■ The problem ■
Among the entries below, find each line holding "computer" and return it.
**** Information supplied ****
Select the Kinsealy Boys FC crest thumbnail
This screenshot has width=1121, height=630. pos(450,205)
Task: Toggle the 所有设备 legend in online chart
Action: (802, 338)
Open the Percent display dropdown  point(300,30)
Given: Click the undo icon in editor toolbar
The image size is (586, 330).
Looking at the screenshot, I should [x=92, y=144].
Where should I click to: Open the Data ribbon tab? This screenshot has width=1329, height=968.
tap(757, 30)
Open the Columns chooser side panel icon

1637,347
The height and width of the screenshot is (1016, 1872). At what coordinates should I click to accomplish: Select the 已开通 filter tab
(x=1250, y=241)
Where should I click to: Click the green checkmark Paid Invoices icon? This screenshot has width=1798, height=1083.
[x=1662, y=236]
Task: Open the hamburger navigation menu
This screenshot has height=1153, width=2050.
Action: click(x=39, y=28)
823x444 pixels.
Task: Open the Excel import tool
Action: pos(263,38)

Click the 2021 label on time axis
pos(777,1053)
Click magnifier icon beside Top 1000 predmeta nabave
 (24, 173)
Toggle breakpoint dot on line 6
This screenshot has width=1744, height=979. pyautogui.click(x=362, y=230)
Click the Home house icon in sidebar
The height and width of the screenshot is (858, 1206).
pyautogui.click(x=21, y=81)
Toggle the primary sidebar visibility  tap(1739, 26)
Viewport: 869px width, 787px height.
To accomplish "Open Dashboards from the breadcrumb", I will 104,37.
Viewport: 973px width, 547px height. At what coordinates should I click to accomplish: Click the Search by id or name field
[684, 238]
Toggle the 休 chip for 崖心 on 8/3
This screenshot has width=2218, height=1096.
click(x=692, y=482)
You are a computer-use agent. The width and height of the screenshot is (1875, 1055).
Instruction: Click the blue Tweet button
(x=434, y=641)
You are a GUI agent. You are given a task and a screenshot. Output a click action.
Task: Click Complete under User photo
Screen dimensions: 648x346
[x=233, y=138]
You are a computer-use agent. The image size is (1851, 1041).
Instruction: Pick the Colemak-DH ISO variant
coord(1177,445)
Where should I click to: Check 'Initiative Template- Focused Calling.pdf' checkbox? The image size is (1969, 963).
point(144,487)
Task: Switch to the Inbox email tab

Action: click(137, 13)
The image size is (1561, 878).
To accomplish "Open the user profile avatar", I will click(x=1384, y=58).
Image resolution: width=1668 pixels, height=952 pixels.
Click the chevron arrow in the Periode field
****
■ Task result ■
You are a computer-use agent. The width and height of the screenshot is (1875, 1055).
You are a computer-use agent. The image size is (1851, 1041).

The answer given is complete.